> WHAT YOU HAVE TO DO
Reproduce the listing below line for line, changing nothing.

> ENTRIES SUPPLIED
———
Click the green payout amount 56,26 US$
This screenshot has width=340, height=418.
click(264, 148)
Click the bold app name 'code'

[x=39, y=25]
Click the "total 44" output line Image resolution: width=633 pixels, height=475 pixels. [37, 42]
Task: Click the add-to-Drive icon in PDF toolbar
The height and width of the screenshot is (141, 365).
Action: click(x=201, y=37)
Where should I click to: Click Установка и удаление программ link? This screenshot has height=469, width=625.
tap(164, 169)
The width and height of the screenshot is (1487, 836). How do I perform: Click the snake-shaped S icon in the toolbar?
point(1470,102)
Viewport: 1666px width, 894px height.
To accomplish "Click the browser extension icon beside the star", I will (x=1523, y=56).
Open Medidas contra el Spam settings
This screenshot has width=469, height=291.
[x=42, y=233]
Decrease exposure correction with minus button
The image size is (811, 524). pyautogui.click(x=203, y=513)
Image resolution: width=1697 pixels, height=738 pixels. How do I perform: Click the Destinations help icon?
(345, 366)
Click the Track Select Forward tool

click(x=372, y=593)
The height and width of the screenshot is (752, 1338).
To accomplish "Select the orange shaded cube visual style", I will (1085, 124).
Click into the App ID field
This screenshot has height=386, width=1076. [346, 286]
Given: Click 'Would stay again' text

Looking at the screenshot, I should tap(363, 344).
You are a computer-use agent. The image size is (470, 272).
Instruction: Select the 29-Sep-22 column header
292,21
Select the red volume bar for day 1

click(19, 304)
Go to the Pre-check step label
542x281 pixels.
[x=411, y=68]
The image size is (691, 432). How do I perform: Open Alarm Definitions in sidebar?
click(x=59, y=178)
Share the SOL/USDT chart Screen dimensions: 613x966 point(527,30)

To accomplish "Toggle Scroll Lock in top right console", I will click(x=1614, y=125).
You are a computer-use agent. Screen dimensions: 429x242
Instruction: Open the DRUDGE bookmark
———
> SOLVED PROBLEM
Click the green payout amount 56,26 US$
This screenshot has width=340, height=418.
click(264, 148)
Click the bold app name 'code'

[x=39, y=25]
Click the "total 44" output line Image resolution: width=633 pixels, height=475 pixels. [37, 42]
Task: Click the add-to-Drive icon in PDF toolbar
The height and width of the screenshot is (141, 365).
Action: click(x=201, y=37)
Where should I click to: Click Установка и удаление программ link? This screenshot has height=469, width=625.
tap(164, 169)
The width and height of the screenshot is (1487, 836). How do I perform: Click the snake-shaped S icon in the toolbar?
point(1470,102)
Viewport: 1666px width, 894px height.
To accomplish "Click the browser extension icon beside the star", I will (x=1523, y=56).
Open Medidas contra el Spam settings
This screenshot has width=469, height=291.
[x=42, y=233]
Decrease exposure correction with minus button
The image size is (811, 524). pyautogui.click(x=203, y=513)
Image resolution: width=1697 pixels, height=738 pixels. How do I perform: Click the Destinations help icon?
(345, 366)
Click the Track Select Forward tool

click(x=372, y=593)
The height and width of the screenshot is (752, 1338).
To accomplish "Select the orange shaded cube visual style", I will (1085, 124).
Click into the App ID field
This screenshot has height=386, width=1076. [346, 286]
Given: Click 'Would stay again' text

Looking at the screenshot, I should tap(363, 344).
You are a computer-use agent. The image size is (470, 272).
Instruction: Select the 29-Sep-22 column header
292,21
Select the red volume bar for day 1

click(19, 304)
Go to the Pre-check step label
542x281 pixels.
[x=411, y=68]
The image size is (691, 432). How do I perform: Open Alarm Definitions in sidebar?
click(x=59, y=178)
Share the SOL/USDT chart Screen dimensions: 613x966 point(527,30)

To accomplish "Toggle Scroll Lock in top right console", I will click(x=1614, y=125).
You are a computer-use agent. Screen dimensions: 429x242
Instruction: Open the DRUDGE bookmark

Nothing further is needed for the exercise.